Whoever put together the trailer for director Michael Gracey’s The Greatest Showman should be commended. Anyone who was to take two minutes and twenty-three seconds and watch it online would come off thinking the film is fun, full of amazing songs, and a compelling narrative as well. However, looks can be deceiving. While the musical numbers in The Greatest Showman are at times terrific, it can’t overcome a tale that’s far from cohesive and muddles from one number to the next. It’s unbelievable that a movie which looks so good could be such a dud.
The film centers around the rise of P.T Barnum (Hugh Jackman) who rises from being the poor son of a tailor to one of the more talked about men in high society. Barnum has a vision of a variety show full of performers from all walks of life that celebrates talent and their diversity as well. Charity (Michelle Williams) comes from a family that is well off and gives it all up for a life with Barnum. Barnum can only get so far with his new business venture, but he seeks to change that when Phillip Carlyle (Zac Efron) comes on as a financial partner. That’s when their dreams begin to explode.
Despite this release being a massive dud, some parts of the film do standout. Seamus McGarvey’s cinematography was fantastic. McGarvey captures the brilliance of each musical number while still showcasing the vibrancy of the audience. Ellen Mirojnick’s costume design is imaginative and captures the spectacle of this period. Nathan Crowley’s production design comes to the forefront during any number of musical numbers. Crowley gives this universe a very classic look and makes use of warm colors when he designed the circus set. However, just because something looks good or sounds right, that doesn’t mean the film is.
All that Jenny Bicks and Bill Condon had to do was just develop a narrative that connected each of these numbers and at points matched the emotional honesty of the musical numbers. Instead, we are treated with a storyline that doesn’t connect and meanders from Barnum’s need to prove the world wrong to him begging Carlyle to join his business venture. It’s as if they felt the songs will make up for any details they raced through when in fact it just left me baffled. La La Land had dominant musical numbers, but the narrative was well thought out and compelling.
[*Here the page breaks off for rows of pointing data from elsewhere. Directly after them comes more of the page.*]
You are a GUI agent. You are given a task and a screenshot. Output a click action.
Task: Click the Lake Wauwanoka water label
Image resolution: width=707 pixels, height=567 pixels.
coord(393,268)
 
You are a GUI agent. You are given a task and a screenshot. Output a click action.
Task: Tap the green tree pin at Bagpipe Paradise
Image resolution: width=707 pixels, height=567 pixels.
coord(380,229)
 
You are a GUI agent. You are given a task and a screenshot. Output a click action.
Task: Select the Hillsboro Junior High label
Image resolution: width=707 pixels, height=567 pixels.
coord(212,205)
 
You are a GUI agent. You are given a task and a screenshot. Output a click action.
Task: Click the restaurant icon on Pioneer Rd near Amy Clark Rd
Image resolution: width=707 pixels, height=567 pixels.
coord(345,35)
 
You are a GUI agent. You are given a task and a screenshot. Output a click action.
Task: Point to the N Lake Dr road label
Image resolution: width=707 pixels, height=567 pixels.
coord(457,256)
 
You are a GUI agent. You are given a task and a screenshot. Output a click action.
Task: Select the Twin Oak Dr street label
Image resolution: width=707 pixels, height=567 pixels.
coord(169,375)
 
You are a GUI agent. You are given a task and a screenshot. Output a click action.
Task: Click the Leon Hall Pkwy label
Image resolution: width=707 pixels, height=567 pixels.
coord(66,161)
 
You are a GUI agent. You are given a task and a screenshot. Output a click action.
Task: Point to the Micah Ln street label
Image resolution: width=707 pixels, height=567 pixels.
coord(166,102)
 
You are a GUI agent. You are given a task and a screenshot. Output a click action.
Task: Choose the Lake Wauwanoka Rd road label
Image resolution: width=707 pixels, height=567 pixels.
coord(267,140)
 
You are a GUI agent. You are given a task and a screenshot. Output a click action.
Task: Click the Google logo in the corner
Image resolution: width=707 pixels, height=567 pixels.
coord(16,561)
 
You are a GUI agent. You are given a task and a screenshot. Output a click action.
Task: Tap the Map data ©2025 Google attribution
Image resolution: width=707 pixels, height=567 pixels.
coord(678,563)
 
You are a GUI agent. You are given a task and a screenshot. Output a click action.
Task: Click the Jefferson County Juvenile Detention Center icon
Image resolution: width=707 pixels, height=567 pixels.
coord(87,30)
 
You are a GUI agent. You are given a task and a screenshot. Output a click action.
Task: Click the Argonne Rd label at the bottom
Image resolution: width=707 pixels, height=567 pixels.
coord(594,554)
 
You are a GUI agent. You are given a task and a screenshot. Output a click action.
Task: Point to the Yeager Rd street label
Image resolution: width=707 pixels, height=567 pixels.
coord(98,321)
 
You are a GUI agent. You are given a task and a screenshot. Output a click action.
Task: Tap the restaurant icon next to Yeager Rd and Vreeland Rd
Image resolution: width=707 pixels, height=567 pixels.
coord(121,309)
The Greatest Showman relies on the musical numbers to provide an emotional core, and that’s a recipe for disaster.
Had the story stayed away from being about Barnum’s redemption and been more about acceptance, this review would have taken a different tone entirely. Lettie Lutz plays the breaded lady and should have had a more prominent role than what she was relegated to. Her tale was one of being shunned by society and gaining confidence after being hired by Barnum. Focusing on her character and other members of the show seems like such a no-brainer, but alas they didn’t. Why?
Instead, this tale ignores the obvious and focuses on the trivial parts of this fascinating figure. The result is a film that raises your expectations but will leave you seeking a refund. Probably not the type of show worth subjecting yourself to.